Nous explorons à présent les limites d'applicabilité de la théorie de la turbulence faible en rotation et
la possibilité d'atteindre en laboratoire le régime de turbulence faible d'ondes internes de gravité dans un fluide stratifié.

Etrange rotation dans un verre de bière
Pour aérer un vin avant de le déguster, on imprime au verre un mouvement de translation circulaire. En plus de créer une onde de surface se propageant circulairement, il est bien connu que ce mouvement engendre une rotation du fluide, dans la même direction que la vitesse de phase de l'onde. Si l'on réalise maintenant cette expérience simple avec un verre de bière ou une tasse de café expresso, surprise : sous certaines conditions (amplitude d'oscillation suffisamment faible et couche de mousse fine et uniforme), la couche de mousse à la surface se met à tourner en sens inverse du liquide !
En savoir plus 

L'empreinte du vent sur l'eau et la naissance des vagues
Dès qu'une brise légère souffle à la surface de l'eau, bien avant le seuil de formation des premières rides capillaires, on constate que la surface n'est pas parfaitement lisse comme un miroir. Il apparait des déformations de très faible amplitude (de l'ordre de quelques microns), nommées wrinkles. Nous avons montré que ces wrinkles sont l'empreinte des fluctuations de pression voyageant dans la couche limite turbulente générée par le vent, qui viennent strier la surface de petits sillages instationnaires. Nous étudions ces wrinkles grace à des expériences en soufflerie basées sur une méthode optique très sensible (Synthetic Schlieren) et à des simulations numériques.
En savoir plus 

Faire des plis en soufflant sur un liquide
Lorsque le vent souffle à la surface d'un liquide, il est bien connu qu'il se forme, au-delà d'une vitesse seuil, des ondes propagatives. Mais qu'advient-il lorsque le fluide est très visqueux (100 à 1000 fois plus visqueux que l'eau), au point que ces ondes propagatives deviennent amorties de manière critique ? On constate expérimentalement que les ondes se déstabilisent violemment sous forme de "plis liquides" très localisés, à la manière d'un tissu formant des plis devant un fer à repasser. Une fois formés, ces plis liquides avancent à grande vitesse, poussés par le vent.

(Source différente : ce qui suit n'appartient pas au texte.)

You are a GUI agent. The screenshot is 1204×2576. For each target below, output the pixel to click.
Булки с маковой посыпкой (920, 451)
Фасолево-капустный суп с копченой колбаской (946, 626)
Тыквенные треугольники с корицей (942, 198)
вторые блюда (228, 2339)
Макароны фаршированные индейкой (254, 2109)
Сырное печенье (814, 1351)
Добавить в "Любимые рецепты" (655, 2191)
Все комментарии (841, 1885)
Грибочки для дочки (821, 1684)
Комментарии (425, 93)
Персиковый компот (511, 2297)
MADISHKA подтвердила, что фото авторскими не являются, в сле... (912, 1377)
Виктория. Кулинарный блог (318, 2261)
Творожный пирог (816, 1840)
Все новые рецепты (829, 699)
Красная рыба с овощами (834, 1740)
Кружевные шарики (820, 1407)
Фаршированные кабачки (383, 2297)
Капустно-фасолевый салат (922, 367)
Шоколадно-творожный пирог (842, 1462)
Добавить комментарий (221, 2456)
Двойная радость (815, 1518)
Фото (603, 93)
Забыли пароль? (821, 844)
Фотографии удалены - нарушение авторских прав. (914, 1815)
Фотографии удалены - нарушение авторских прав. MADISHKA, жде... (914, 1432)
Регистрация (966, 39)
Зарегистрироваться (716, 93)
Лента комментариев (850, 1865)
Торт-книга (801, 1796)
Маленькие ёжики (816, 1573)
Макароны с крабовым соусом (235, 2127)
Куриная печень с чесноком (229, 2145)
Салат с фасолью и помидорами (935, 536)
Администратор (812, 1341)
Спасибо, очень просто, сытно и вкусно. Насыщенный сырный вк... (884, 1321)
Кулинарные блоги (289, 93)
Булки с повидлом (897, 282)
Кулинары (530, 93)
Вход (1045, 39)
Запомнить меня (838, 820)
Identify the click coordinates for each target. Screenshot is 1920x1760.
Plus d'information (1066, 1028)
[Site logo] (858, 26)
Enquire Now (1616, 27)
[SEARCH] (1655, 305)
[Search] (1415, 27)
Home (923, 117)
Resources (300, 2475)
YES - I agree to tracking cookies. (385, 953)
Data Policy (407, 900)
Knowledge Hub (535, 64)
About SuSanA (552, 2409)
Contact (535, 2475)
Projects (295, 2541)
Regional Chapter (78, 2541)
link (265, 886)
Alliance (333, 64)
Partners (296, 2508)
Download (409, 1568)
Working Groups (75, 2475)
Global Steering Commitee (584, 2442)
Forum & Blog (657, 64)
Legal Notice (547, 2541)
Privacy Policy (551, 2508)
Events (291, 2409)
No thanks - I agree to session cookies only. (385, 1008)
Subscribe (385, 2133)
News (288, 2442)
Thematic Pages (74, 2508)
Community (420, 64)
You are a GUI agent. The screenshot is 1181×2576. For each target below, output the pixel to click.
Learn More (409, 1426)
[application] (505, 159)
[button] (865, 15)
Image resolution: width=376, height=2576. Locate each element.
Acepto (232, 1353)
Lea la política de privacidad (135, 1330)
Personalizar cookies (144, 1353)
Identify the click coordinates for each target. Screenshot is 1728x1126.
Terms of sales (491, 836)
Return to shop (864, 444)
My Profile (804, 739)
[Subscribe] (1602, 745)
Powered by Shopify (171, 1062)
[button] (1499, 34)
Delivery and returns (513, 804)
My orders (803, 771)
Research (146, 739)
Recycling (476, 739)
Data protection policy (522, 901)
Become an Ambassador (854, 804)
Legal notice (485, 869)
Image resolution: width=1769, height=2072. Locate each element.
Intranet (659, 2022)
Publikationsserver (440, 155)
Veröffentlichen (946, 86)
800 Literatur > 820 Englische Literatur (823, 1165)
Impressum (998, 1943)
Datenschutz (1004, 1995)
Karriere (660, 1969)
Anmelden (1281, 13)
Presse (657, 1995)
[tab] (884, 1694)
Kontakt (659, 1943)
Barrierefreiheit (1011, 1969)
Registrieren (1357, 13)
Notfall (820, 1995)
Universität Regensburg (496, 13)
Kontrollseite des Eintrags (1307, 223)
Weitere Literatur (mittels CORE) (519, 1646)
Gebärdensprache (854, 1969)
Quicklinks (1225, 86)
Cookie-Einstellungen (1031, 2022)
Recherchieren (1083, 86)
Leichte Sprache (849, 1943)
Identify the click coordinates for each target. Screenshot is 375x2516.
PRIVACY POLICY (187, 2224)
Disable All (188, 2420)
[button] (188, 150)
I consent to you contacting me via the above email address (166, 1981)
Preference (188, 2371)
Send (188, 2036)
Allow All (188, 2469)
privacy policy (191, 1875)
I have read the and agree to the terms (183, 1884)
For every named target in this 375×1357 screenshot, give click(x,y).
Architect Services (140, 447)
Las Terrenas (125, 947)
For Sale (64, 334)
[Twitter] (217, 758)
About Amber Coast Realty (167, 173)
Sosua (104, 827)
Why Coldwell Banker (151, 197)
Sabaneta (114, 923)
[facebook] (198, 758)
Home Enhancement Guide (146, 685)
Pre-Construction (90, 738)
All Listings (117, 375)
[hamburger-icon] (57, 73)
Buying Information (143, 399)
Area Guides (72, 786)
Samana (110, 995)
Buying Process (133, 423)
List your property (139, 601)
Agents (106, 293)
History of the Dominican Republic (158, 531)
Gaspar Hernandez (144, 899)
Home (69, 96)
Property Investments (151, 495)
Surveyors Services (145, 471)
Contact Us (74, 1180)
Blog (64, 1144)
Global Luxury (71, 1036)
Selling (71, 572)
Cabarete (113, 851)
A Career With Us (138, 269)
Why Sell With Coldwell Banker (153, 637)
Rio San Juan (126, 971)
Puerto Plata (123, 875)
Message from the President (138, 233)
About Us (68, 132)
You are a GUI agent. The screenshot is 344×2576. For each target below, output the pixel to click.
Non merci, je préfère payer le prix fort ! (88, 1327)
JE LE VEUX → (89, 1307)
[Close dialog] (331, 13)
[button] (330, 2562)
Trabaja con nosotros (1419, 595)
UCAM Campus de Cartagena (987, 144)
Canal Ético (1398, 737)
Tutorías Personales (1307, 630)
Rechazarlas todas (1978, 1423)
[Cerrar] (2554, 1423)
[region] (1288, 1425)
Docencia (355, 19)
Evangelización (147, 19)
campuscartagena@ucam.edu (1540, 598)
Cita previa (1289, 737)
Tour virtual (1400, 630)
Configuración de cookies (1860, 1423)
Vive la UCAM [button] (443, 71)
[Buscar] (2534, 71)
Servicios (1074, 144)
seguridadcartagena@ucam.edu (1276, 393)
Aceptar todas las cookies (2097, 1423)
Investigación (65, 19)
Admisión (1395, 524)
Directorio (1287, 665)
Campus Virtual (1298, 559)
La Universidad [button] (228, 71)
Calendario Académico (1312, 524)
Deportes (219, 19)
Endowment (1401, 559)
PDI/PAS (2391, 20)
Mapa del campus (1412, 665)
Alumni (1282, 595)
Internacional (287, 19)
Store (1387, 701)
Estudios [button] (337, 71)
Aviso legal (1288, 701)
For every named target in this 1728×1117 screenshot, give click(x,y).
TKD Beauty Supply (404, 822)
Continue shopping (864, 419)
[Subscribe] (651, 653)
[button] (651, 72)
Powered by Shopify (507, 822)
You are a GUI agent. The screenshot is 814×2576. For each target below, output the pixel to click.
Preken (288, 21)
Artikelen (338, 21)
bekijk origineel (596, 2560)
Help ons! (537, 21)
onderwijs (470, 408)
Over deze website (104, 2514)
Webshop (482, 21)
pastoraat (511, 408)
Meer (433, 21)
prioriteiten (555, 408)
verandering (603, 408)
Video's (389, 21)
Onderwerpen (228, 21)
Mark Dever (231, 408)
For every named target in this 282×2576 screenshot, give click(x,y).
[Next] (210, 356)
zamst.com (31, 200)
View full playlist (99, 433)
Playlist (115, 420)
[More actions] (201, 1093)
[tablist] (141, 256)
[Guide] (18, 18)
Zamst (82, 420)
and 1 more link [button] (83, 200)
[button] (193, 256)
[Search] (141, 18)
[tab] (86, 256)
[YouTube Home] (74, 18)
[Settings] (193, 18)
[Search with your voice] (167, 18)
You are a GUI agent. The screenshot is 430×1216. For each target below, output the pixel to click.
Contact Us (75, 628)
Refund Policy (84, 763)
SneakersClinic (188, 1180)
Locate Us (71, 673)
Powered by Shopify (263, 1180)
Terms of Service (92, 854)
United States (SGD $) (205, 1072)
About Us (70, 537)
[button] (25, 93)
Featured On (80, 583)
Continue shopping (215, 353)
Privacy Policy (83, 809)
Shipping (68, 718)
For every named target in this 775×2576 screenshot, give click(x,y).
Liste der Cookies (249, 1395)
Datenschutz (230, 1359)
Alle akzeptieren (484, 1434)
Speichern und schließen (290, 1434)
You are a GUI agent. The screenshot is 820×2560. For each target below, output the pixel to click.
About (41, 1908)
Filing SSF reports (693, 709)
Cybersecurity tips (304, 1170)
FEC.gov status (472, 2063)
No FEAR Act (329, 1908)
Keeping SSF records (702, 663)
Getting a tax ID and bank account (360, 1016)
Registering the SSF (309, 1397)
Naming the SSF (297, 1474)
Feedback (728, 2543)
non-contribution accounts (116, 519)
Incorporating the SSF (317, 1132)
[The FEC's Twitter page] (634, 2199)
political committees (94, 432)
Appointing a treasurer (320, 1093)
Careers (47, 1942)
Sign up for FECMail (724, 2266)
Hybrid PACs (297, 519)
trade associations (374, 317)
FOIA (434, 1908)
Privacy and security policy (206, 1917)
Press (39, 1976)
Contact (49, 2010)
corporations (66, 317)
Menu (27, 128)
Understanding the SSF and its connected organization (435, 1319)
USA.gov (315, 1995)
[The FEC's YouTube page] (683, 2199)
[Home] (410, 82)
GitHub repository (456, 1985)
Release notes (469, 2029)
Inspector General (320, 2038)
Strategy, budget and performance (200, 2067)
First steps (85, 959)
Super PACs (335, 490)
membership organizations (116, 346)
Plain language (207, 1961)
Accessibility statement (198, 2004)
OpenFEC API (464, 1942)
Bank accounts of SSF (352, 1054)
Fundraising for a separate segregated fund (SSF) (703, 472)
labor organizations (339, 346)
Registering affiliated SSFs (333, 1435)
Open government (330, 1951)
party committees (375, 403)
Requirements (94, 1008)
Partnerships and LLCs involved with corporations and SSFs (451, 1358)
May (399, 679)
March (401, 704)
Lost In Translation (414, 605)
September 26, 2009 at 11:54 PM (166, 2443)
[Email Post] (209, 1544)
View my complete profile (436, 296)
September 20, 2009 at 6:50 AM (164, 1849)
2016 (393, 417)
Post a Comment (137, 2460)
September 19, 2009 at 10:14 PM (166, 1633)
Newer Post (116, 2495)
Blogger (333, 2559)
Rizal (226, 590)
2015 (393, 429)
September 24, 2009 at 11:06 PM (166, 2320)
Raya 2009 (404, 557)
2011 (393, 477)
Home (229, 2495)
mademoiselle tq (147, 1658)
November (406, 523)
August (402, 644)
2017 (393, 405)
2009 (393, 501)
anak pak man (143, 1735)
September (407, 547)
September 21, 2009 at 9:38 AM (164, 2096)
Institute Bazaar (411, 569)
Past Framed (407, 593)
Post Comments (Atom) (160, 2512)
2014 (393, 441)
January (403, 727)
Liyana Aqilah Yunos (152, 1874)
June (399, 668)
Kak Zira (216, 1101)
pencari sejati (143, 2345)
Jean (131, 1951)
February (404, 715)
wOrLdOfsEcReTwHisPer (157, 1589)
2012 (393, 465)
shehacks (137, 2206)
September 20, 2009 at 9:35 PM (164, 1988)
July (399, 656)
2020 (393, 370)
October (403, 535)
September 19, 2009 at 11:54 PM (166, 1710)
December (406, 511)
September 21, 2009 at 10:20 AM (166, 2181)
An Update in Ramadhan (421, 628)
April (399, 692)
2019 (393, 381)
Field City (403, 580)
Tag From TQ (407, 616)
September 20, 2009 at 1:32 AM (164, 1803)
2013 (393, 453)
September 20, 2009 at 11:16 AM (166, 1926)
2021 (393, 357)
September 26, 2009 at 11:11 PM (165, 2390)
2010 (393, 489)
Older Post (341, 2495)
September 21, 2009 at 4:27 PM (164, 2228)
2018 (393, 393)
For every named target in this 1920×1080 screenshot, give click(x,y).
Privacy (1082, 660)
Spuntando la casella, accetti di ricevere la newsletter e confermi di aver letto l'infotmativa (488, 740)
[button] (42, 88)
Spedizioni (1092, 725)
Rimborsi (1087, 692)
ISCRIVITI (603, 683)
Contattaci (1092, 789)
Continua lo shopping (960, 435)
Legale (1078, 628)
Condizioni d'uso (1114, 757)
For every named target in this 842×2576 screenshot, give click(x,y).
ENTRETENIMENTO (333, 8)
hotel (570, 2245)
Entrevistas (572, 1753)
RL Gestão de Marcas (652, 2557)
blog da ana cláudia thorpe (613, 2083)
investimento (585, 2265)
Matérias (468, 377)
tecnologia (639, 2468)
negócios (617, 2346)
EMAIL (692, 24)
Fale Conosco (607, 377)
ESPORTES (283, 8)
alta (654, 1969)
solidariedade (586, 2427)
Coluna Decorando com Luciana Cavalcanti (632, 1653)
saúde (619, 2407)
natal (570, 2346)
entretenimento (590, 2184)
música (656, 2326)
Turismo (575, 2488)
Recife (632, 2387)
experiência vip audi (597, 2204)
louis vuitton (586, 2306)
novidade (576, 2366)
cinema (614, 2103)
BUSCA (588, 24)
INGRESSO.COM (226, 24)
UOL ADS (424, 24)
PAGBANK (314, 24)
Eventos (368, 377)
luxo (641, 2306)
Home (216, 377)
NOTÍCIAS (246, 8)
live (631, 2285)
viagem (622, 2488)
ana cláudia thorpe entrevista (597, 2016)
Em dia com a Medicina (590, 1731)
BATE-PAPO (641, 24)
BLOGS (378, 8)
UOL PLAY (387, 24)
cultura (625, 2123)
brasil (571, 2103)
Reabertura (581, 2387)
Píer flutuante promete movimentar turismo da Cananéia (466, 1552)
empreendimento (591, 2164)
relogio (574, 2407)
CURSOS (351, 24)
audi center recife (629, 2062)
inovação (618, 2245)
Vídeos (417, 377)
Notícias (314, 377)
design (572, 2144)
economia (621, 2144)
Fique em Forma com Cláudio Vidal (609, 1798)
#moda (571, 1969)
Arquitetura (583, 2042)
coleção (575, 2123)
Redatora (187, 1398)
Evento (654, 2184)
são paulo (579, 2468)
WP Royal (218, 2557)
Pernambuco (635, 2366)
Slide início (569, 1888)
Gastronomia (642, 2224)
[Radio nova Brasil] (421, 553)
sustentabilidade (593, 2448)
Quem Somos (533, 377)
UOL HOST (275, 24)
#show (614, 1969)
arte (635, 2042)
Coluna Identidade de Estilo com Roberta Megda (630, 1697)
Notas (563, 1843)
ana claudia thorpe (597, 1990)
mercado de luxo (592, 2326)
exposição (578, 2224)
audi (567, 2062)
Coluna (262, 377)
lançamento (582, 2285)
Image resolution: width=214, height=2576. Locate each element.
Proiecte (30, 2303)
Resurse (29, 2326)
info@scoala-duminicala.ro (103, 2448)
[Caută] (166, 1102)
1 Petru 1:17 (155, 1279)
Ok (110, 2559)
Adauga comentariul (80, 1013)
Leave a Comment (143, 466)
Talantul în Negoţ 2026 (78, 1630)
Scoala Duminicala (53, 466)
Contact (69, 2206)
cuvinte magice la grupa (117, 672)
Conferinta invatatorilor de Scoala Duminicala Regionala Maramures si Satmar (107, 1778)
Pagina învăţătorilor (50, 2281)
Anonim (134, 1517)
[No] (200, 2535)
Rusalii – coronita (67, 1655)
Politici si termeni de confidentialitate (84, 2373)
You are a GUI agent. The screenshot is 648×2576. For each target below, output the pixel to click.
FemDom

Le rideau de Torricelli : Morphologie des jets laminaires sous gravité
Bien que la forme d'un jet qui jaillit horizontalement d'un orifice
ait été etudiée par Toricelli (1643), ce problème classique de la mécanique
des fluides peut encore nous surprendre. Lorsqu'un jet laminaire jaillit de l'embouchure d'un tuyau, il se divise en deux jets, l'un primaire et l'autre secondaire,
reliés par un mince rideau vertical de fluide.
Nous étudions ce comportement inattendu en utilisant des expériences de
laboratoire couplées à des simulations numériques.